* Assignment: In the entries that follow, find the line containing "Image resolution: width=1336"; from there, copy every line exactly through the line containing "Given: Like the Go to the library post".

* Source material:
-=-=-

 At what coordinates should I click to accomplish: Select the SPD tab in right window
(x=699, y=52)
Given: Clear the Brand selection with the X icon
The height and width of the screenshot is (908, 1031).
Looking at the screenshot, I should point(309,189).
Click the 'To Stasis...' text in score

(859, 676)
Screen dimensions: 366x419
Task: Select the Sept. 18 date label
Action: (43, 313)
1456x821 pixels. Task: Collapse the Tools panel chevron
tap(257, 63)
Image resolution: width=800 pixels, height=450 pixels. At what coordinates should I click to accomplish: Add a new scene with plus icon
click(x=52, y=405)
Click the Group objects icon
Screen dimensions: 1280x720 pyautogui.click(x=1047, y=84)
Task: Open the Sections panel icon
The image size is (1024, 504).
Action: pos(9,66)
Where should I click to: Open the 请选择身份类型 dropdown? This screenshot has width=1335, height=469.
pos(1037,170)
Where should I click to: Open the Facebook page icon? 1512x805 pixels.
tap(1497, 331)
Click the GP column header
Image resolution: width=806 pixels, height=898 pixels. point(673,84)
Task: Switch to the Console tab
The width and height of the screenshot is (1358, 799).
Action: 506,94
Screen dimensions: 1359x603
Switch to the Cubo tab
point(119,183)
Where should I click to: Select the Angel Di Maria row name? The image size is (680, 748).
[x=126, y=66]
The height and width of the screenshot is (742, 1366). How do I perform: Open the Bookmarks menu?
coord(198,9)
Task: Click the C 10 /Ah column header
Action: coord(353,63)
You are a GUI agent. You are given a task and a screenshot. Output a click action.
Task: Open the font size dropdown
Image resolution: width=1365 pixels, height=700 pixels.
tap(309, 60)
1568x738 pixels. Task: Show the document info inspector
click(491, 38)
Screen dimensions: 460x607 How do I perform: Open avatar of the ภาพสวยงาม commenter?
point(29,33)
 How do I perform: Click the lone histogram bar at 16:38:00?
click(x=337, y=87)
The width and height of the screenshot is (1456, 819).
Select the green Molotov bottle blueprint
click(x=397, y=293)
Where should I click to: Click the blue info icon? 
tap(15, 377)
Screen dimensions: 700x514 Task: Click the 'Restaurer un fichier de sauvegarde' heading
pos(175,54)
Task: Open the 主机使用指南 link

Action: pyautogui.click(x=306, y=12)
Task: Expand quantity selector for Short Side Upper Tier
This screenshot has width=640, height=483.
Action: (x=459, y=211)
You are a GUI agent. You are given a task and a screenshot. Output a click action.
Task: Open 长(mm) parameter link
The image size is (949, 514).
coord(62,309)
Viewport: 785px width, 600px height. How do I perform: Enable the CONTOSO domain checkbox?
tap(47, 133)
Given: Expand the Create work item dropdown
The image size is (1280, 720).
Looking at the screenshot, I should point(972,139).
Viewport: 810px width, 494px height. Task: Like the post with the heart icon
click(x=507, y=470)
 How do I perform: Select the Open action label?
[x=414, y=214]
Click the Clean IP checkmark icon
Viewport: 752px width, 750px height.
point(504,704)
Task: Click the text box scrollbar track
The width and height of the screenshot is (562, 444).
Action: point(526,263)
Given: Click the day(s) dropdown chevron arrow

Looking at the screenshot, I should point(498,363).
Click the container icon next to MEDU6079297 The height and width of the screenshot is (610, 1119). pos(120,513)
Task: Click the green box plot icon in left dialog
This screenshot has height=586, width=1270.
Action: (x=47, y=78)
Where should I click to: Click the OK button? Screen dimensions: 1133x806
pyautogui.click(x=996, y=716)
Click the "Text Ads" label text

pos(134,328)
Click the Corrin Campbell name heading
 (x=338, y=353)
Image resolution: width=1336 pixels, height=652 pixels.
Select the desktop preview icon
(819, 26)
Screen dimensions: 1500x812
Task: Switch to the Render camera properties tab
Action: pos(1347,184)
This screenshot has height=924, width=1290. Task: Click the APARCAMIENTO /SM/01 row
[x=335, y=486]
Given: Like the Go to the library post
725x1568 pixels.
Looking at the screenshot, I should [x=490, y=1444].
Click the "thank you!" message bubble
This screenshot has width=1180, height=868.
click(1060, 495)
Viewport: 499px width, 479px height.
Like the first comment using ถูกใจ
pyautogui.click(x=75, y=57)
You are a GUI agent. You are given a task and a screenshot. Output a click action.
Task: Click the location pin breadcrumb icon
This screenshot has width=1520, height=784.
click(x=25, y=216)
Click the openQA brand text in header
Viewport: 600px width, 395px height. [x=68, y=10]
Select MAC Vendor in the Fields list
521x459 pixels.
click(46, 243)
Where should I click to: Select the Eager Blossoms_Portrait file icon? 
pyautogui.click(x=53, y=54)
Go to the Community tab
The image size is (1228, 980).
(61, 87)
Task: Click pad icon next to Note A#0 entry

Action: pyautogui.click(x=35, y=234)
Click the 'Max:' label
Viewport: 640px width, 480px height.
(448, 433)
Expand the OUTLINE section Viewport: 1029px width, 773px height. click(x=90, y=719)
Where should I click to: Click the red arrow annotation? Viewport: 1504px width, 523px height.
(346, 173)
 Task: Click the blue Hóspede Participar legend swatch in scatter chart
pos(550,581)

-=-=-

* Solution to the problem:
Image resolution: width=1336 pixels, height=652 pixels.
Select the desktop preview icon
(819, 26)
Screen dimensions: 1500x812
Task: Switch to the Render camera properties tab
Action: pos(1347,184)
This screenshot has height=924, width=1290. Task: Click the APARCAMIENTO /SM/01 row
[x=335, y=486]
Given: Like the Go to the library post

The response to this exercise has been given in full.